At night, Alice slept as she had never done before. It was like falling and flying into a huge cloud of feathers. She gave herself up eagerly to the soft oblivion, and woke every morning to the view from the bunk-room window of the giant berg stranded in the bay, and the silver and cobalt ripples of water fanning around it. Sometimes she dreamed – tiny, detailed vignettes from her childhood, or reassuring and mundane reworkings of the day that had just gone.
She began to be friends with Laure. One morning Laure brought her a mug of tea in bed and after that they took it in turns, so that the other could lie there a little longer and watch the kaleidoscopic water. Alice was relieved that she didn’t feel sick – she hadn’t felt even remotely ill since the ship’s crossing, and before that in the hectic days of Margaret’s time in hospital and her rushed preparation for the expedition – but she was grateful for a few extra
minutes to emerge from the heavy oblivion of sleep. They talked a little, in the bunk room, when they were changing after work or getting ready to go out again.
‘I think I was being stupid.’ Laure sighed as she brushed her hair. Her neat bob was growing out in a series of frayed kinks round her neck.
‘What about?’
‘Ah, about Monsieur Rooker.’
‘Why?’
‘I was dreaming of love.’
‘I don’t think he’s the right character to fit into that particular dream.’
‘No. It’s so easy to make these mistakes.
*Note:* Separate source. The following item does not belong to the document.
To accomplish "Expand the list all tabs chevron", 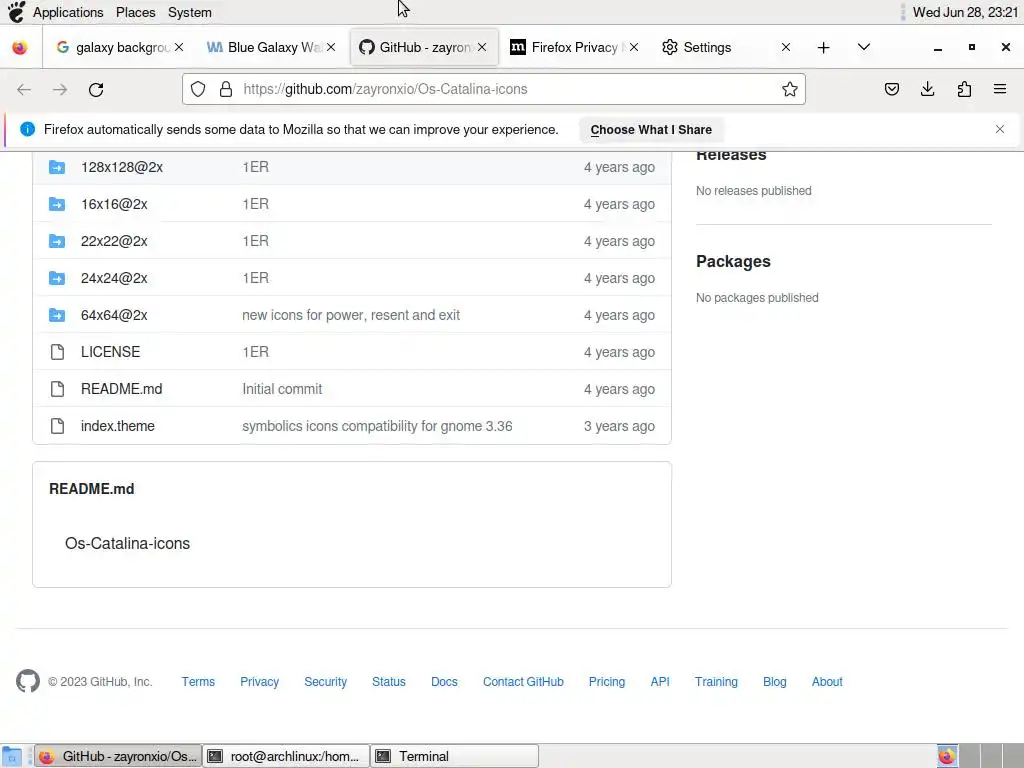I will point(863,48).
I have been doing it since, ha, since I was a teenager. This boy, you know, everyone knows he is a bad sort but I can make the difference, I can make him be a good sort. Then – hm – he’s doing whatever it is with some other girl, your good friend more than likely, and you are crying in your bedroom for one week.’
Alice laughed. Laure’s eyes danced as she deprecated herself.
‘I know. It’s a pattern. Falling for the same but different Mr Wrong over and over again.’
‘I am like this now, with my boyfriend in France. I think, one of these days I can make him put more value to me than his mother. But we have been together for four years and still
maman
is the first in his life. If she says come, Paul is running. So I am away for my Antarctic season, maybe then Paul will miss me. Not that I am not here for penguin work too, of course,’ she added hastily. She sighed and put her hairbrush away in her Chanel bag. ‘But I cannot see any great signs of how much I am missed.’
‘Maybe it will be different when you get home,’ Alice said, without too much conviction.
‘And maybe I will look for someone else altogether. But he is very handsome, though, and so sexy, don’t you think? A bit of a dish?’
Alice laughed again. ‘Rook, you mean? Yes, he’s a bit of a dish all right. But not one I want to eat off, thanks all the same.’
‘You are right and again I am crying in my bedroom. I think maybe you are always right, Aleece. You are very sensible.’
‘Not really,’ she said.
Briefly, she thought how luxurious it would be to confide in Laure.
For one thing, it was becoming difficult to manoeuvre herself while dressing and undressing to hide the distinct bulge of her stomach. By her calculations Alice reckoned that she must be not quite twelve weeks gone. She went through it in her mind, over and over again. There had been the heavy, abnormally heavy and cramping, bleeding around the first week of October when Margaret had been so ill and she had been too busy to pay any attention. After that, nothing. And then the last night with Pete before she left to travel south. That was right, it all made sense. Even in her relative ignorance Alice knew that you counted in weeks from the first day of your last period. She wouldn’t have expected anything to show yet, but then everyone’s body was different. She had been thin before and so perhaps the changes were more noticeable.